Era sobre o relacionamento dos dois? Um triângulo amoroso? Não havia informação
alguma na contracapa que indicasse o enredo.
“Não tem sinopse?”
“Ainda não. Eu ainda vou fazer...”.
Andrew parecia ansioso. “Quer que eu faça um resumo?”
“Por favor.”, Emma disse tentando conter
a ansiedade.
“A história é sobre... Bem, não me
odeie por isso, eu sei que é uma heresia, mas a licença poética... Você sabe,
né? Ela permite certas liberdades... É sobre o irmão de Deus.”
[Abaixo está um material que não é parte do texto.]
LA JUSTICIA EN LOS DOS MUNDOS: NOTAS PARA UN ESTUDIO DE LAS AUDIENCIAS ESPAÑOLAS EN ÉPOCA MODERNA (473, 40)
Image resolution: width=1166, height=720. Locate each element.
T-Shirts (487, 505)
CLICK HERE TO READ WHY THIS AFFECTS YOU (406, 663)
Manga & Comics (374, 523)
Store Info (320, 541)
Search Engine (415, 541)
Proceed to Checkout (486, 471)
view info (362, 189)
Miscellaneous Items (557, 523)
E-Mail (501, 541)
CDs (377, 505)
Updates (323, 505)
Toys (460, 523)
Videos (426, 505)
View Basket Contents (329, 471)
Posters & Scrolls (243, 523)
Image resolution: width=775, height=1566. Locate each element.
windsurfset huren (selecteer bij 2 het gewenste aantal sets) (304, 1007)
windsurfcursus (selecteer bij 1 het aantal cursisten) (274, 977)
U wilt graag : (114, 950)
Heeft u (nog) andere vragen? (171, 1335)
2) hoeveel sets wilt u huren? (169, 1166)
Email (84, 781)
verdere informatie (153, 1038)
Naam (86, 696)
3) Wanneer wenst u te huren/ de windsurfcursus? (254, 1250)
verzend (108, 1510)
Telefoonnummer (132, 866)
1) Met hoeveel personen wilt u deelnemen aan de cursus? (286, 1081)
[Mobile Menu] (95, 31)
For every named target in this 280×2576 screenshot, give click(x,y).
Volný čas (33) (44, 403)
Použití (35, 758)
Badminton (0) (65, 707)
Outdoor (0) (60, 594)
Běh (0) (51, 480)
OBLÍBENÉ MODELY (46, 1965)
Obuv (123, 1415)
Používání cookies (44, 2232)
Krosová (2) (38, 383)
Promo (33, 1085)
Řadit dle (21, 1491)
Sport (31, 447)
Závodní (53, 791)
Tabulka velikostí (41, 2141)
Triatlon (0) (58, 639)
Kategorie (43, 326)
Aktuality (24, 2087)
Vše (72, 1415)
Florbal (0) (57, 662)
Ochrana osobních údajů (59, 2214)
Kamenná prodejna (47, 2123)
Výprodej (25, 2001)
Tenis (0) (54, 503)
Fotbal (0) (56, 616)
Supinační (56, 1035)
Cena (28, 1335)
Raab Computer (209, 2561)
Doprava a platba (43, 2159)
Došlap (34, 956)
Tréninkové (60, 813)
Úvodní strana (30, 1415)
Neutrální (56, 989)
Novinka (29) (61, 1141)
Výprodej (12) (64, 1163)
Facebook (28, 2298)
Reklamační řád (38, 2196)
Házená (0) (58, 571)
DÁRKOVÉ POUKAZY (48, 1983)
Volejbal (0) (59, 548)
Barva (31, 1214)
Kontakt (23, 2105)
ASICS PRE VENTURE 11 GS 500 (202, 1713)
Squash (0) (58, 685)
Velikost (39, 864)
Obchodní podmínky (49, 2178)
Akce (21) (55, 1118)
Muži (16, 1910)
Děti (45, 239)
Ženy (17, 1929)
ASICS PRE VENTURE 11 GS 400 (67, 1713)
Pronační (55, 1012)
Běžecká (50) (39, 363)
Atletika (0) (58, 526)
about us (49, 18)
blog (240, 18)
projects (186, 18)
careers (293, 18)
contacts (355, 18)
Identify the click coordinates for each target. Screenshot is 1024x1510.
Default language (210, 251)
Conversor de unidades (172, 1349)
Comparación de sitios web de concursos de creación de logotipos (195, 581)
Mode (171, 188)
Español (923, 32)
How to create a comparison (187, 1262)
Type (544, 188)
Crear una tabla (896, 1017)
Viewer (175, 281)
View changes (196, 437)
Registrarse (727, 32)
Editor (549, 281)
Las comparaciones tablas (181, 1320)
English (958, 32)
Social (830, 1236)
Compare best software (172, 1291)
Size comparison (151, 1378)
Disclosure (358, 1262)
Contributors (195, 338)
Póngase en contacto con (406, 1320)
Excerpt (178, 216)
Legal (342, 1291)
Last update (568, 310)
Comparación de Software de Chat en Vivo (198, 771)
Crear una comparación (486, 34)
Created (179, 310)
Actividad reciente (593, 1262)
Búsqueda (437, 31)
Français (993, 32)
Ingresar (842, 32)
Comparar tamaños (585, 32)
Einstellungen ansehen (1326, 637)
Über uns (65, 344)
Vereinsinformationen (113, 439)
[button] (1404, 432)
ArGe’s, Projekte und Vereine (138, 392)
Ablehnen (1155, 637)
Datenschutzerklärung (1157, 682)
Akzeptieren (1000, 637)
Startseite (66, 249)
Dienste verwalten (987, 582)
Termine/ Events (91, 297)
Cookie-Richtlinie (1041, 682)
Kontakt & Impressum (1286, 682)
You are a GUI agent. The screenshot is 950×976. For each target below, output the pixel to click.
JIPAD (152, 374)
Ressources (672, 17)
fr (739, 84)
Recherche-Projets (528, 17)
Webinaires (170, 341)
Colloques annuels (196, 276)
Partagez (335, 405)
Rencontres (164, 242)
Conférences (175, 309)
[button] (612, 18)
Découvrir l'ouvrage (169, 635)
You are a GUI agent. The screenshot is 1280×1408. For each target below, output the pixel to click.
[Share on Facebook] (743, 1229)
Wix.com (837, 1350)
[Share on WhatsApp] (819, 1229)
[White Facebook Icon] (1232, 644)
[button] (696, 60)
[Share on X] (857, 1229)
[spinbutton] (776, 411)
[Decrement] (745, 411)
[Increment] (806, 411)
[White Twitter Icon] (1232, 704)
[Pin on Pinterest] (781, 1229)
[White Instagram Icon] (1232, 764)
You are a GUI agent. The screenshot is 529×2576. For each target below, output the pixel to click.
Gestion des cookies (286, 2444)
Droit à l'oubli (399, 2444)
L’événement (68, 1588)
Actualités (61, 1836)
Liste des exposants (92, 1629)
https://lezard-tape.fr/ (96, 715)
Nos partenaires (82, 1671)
Emma estava mais confusa do que nunca.
“Irmão talvez não seja a melhor palavra.
Quando não existia nada, havia Deus... e ele. Esse ser também tinha poder, mas
não teve a mesma ‘ambição’ de Deus. Ele não criou nada, não participou de nada,
só via as coisas acontecendo. O poder dele também era mais limitado, apesar de
também conseguir criar as coisas. Mas como eu falei, ele nunca criou nada, só
era um mero espectador. Bem, ele acompanhou o mundo desde o seu começo, viu
todos os acontecimentos, antes e depois da vinda de Jesus, tudo, tudo, tudo. Assim
como Deus, ele também é onipresente, ou melhor, pode ser onipresente. Por
favor, não julgue antes de ler, mantenha na cabeça a licença poética que te
falei. Esse ser não é Deus, pelo contrário, ele respeita muito a divindade. Ele
só não entende por que Deus tem tanto apego a essas criaturas... são tão sem
graças, imperfeitas... Uma ou outra tem certa graça, mas nada que justifique
sua existência ou tamanho sacrifício. E assim ele vai acompanhando o passar dos
anos, entretido em certos momentos, entediado em outros. Os humanos vão
passando a ser muito previsíveis até mesmo em suas guerras, as coisas deixam de
ser novidade, sabe? Tudo é muito circular, é a mesma coisa com novos rótulos.
Só que tudo muda quando ele passar a reparar em uma garota em particular... Ela
já existia, mas nunca havia chamado atenção desse ser com a sua presença... até
que um evento faz com que ele comece a percebê-la e, mais do que isso, se
interesse o suficiente para querer acompanhá-la... E o enredo é basicamente esse.”.
Andrew então segurou as duas mãos de Emma. “É uma blasfêmia, eu sei, mas leia
com o coração aberto. A intenção esteve unicamente em expressar a intensidade
dos meus sentimentos naquele momento. Vai ter muitos monólogos bregas, muitos
mesmos, mas o amor não é isso? Um monte de breguice que faz sentido pra quem
sente?” Ele largou gentilmente as mãos de Emma. “Não precisa ter pressa para
ler, só me diga depois o que achou. Pode terminar o livro das formigas
primeiro, tenho certeza que, embora inútil, seja mais interessante. E desculpa a
metáfora óbvia. Nem sempre você está ruiva. Existem laranjas amarelas, sabia? De
qualquer forma, laranjas me lembram você. Até as verdes, vai entender?! Enfim...”,
disse o professor se levantando da cama. “Depois nos falamos.”
E Andrew saiu antes de receber uma
resposta de Emma e, que bom, porque ela mesma não sabia o que falar.